● **RECORDS**:

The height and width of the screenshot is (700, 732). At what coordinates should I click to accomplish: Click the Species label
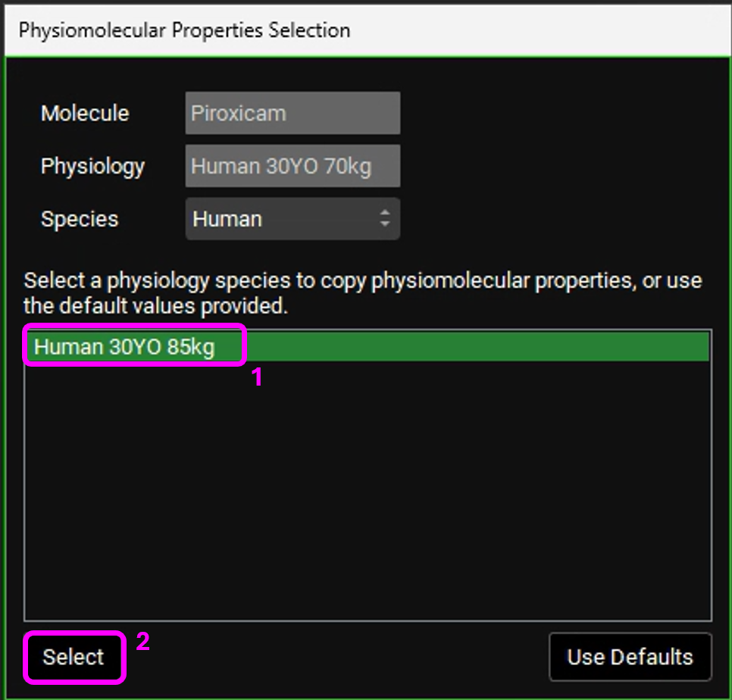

---

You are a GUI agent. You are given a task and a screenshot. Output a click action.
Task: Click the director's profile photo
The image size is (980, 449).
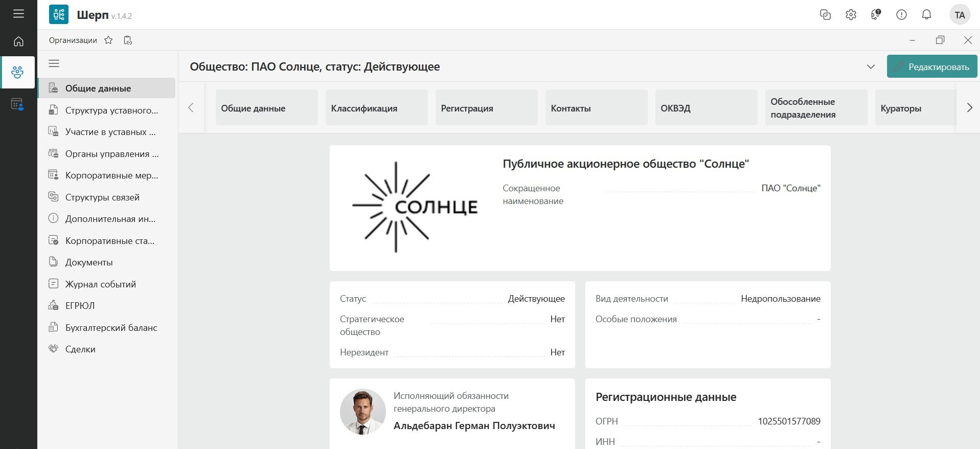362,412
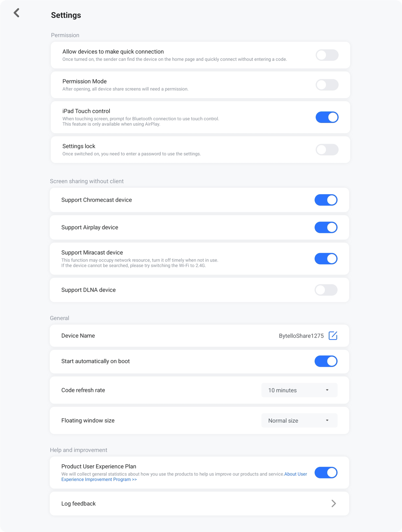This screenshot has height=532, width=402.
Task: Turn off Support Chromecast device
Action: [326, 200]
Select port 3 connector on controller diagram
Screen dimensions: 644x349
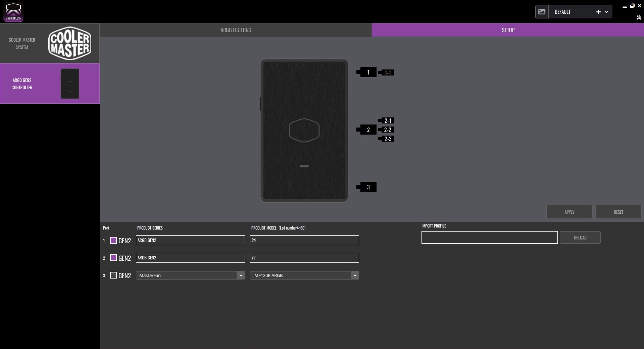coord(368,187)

● **INSTRUCTIONS TO FOLLOW**:
Take the entries above and copy exactly the lines starting at the one with "You are a GUI" and ending at the one with "Select port 3 connector on controller diagram"; nothing outside that span, and no pictures.

● **RESPONSE AREA**:
You are a GUI agent. You are given a task and a screenshot. Output a click action.
Task: Click the director's profile photo
The image size is (980, 449).
362,412
This screenshot has height=532, width=402.
Task: Turn off Support Chromecast device
Action: [326, 200]
Select port 3 connector on controller diagram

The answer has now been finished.